#### EXERCISE
The answer must consist of each line of the records below that contains the string "agent".

#### SOURCE MATERIAL

####

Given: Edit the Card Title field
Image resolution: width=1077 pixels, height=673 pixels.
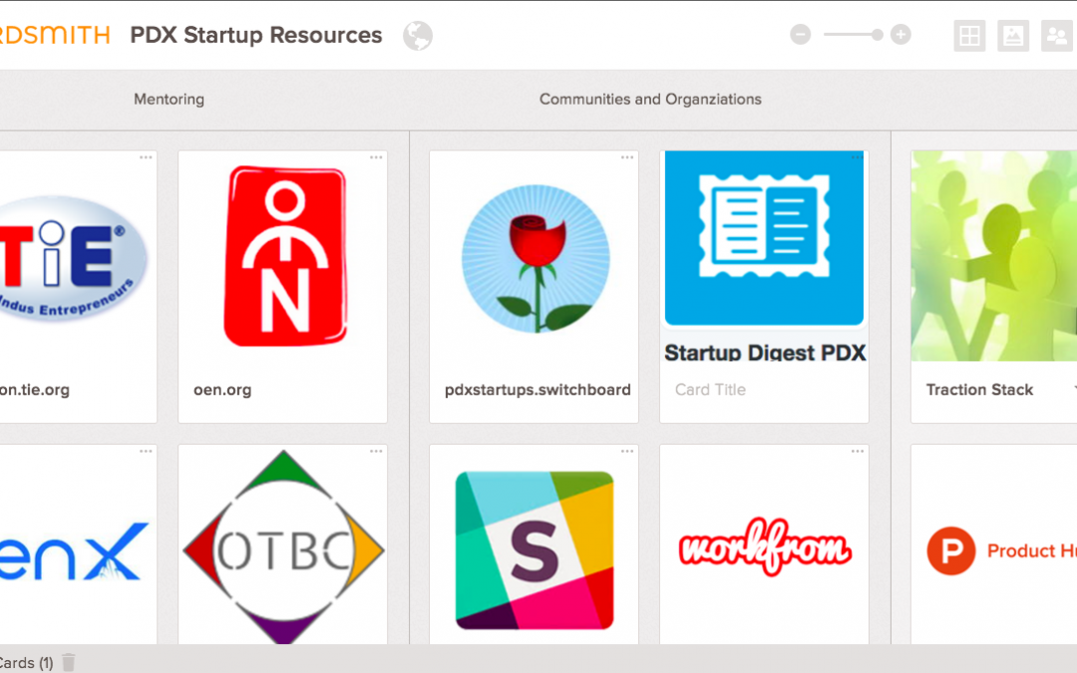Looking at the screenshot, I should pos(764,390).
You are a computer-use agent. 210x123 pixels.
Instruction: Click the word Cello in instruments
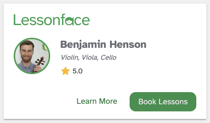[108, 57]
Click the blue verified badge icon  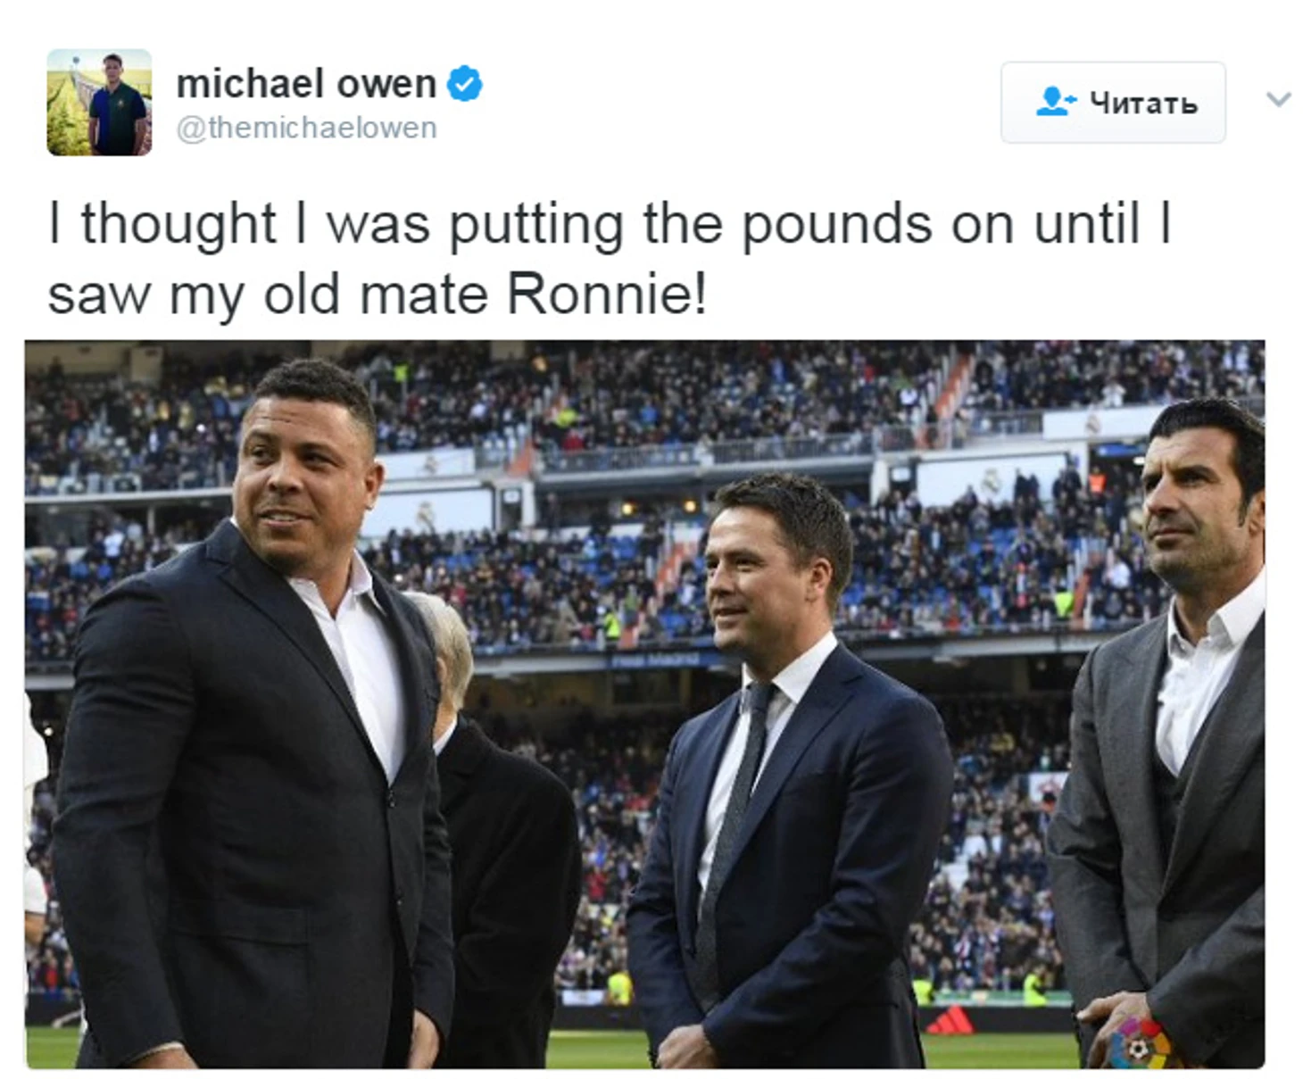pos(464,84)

####

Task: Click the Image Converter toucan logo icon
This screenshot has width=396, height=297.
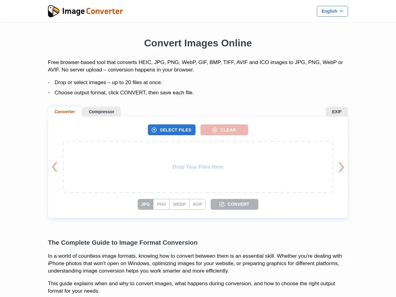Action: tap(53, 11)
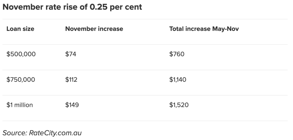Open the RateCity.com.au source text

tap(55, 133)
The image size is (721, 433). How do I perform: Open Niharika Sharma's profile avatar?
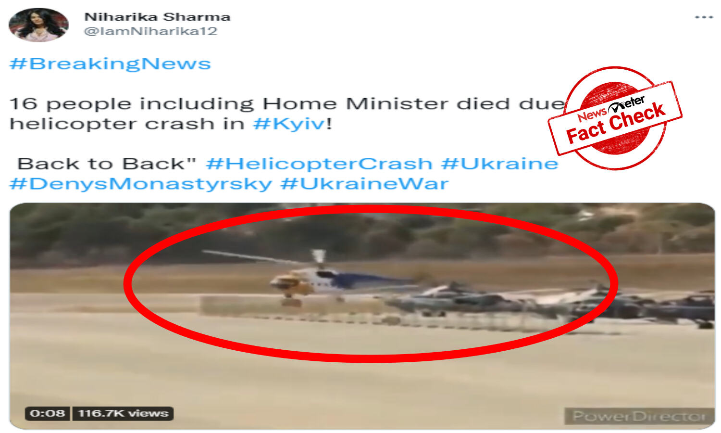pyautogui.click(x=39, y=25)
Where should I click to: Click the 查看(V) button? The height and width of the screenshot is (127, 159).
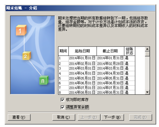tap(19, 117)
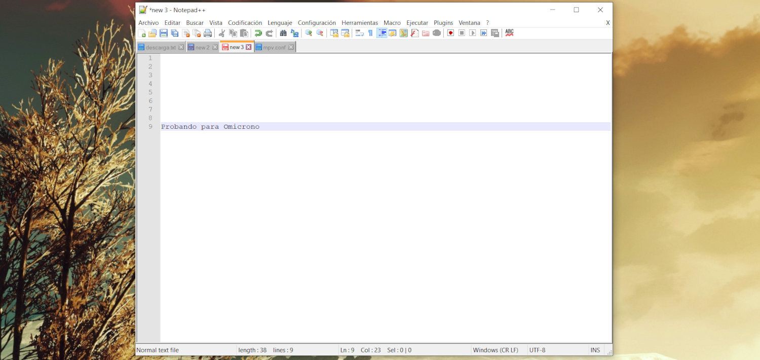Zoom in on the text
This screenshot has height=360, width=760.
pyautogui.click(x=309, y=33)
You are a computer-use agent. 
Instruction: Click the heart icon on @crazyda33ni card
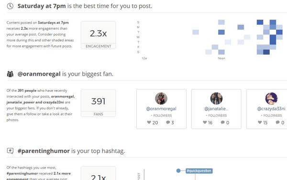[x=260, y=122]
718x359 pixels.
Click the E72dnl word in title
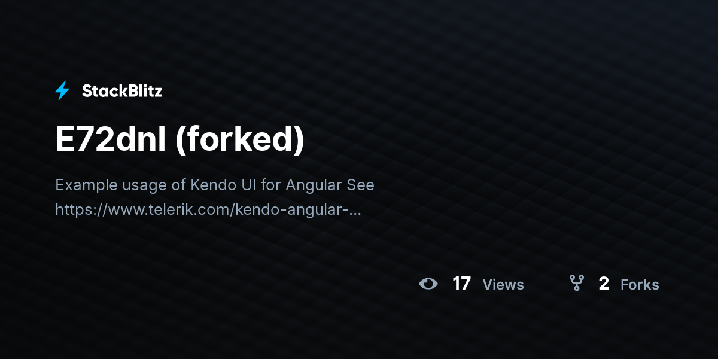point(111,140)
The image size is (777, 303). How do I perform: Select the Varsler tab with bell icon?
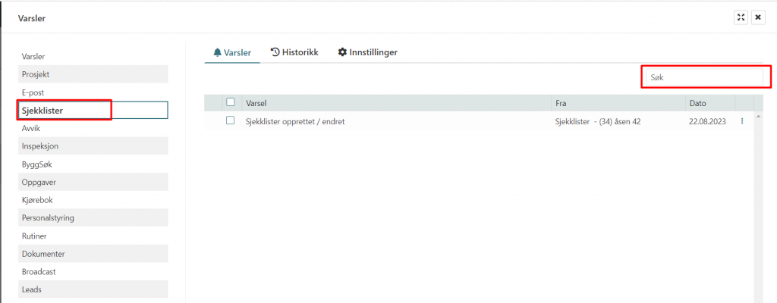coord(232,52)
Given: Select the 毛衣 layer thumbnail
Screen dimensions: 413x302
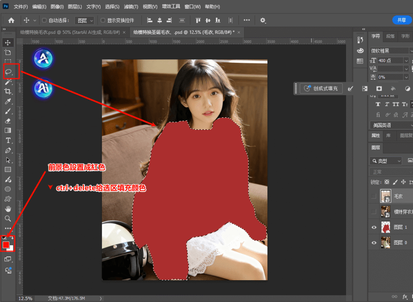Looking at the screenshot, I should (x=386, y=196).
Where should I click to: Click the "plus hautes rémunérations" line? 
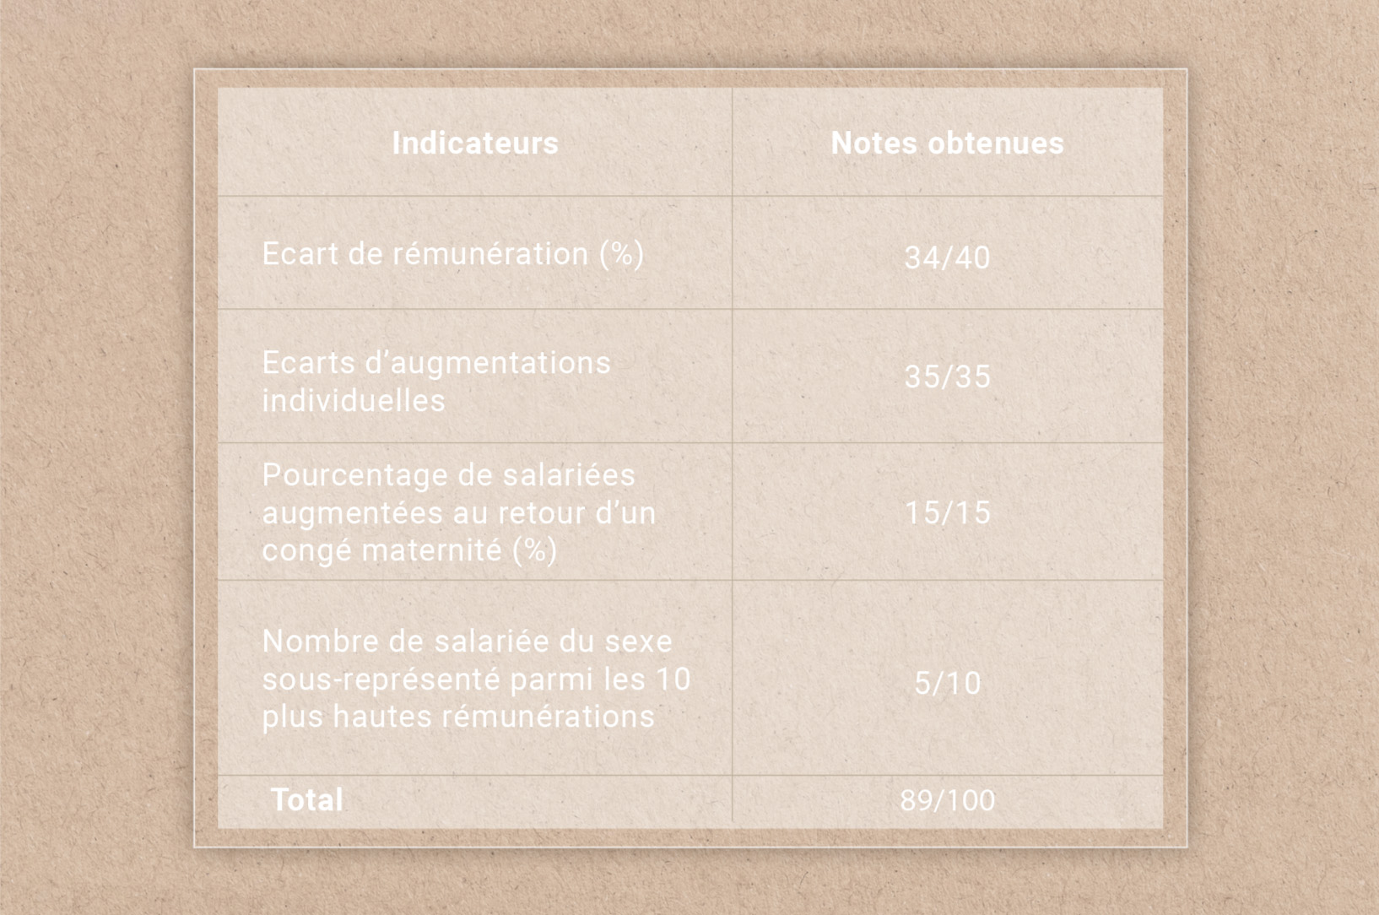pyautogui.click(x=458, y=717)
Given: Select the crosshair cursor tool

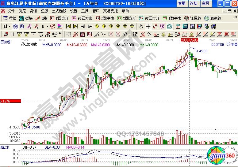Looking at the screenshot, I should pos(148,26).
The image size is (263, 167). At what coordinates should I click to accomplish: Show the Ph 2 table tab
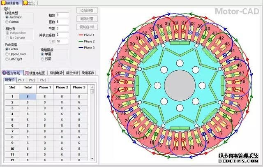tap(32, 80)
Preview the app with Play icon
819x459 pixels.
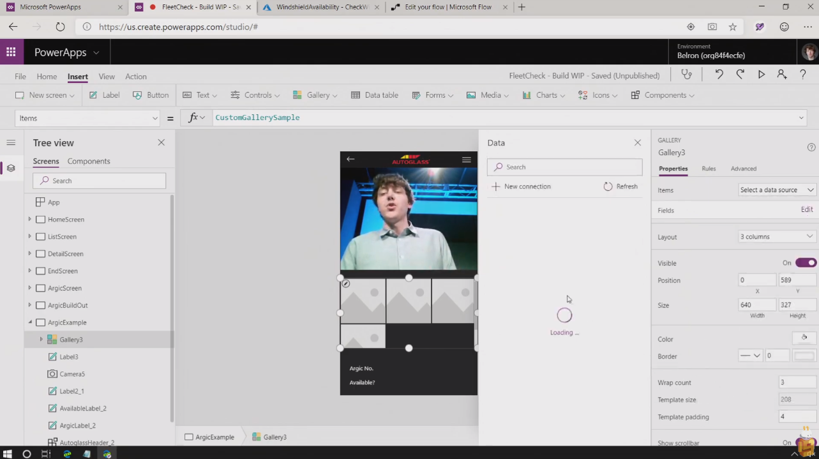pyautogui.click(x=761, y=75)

####

#### RESPONSE
You are a computer-use agent. 210x123 pixels.
You are a computer-use agent. 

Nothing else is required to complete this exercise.